We’ve all heard the old adage, “make sure the customer walks away happier then when they arrived at your business”. However, simply smiling or agreeing that they are right is not what makes them happy. It’s what they expect of your business. It is what will bring you up to the same standard as your competition, but not what will make you better than them.
How does this apply to you?
This principle can be applied to multiple different industries. Farrell gives an example of an experience he had a bank. He asked to borrow a pen. The cashier points to a pen that is attached to the wall by a (very short) chain.
“Why is the pen attached to the wall?”
The cashier in a hushed and serious tone, “Because, Mr Farrell, some people steal them.”
“SO WHAT! Put your business name on the pen and let them walk away with it!”
In the great scheme of things, a missing pen or two is not going to make a dent in a large bank’s budget. However, choosing to attach the pen to a chain demonstrates to your customers that you don’t trust them not to steal from you.
Another example provided by Farrell is providing customers a free sundae on their birthday WITHOUT asking for proof of their date of birth. Without out a doubt, there were people who lied when they said it was their birthday. But do you know what? They still ordered mains first and they never came to the restaurant alone. He also never offended anyone by asking for proof that they weren’t lying.
As I mentioned above, I first learnt about this principle while working for a jewellery franchise. Every receipt I printed was stapled inside a card that explained the company’s warranty policy:
[We] will at our option, repair or replace jewellery proven by our jewellers to be defective due to the manufacturing process within 12 months of the date of purchase…
… The warranty against defects does not cover loss, damage, breakage, changes in appearance … due to normal wear, accident, careless handling or improper use.
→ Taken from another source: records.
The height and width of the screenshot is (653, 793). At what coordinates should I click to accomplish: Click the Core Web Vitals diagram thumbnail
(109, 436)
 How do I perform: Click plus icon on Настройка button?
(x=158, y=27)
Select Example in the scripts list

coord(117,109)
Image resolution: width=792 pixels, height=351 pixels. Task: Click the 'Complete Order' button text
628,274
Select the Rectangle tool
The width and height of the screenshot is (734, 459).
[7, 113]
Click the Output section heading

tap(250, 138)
Despite the strongly worded warranty, I learnt quickly that the franchise completely endorsed us playing fast and loose with the policy. If it’s going to make a customer’s day to replace a ring that they accidently broke, do it. If they’re a few months over the 12-month cut off, fix it for free anyway. If they’ve lost the receipt and have no proof of purchase, take them on their word. The franchise wanted their sales staff to feel comfortable going the extra step for a client, knowing that the store will support them in their actions.
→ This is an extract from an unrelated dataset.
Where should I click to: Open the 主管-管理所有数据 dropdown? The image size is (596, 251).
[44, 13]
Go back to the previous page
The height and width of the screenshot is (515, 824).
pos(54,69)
I’ve seen many other examples of businesses who use this principle well:
- A gym that provides free consultations and programs to its members
- The driver of a garbage truck who will stop and assist someone who is having trouble starting their lawn mower
- A checkout assistant at a grocery store who helps carry a customer’s bags to the car
- A general manager of a hotel who went and purchased heating pad for a patron who had just suffered a pinched nerve in his back
- A jewellery store (yes, the same one mentioned above), that offers a free cleaning service for the lifetime of your jewellery
So, what can you do to go above and beyond what the customer expects? How can you give them a free pickle?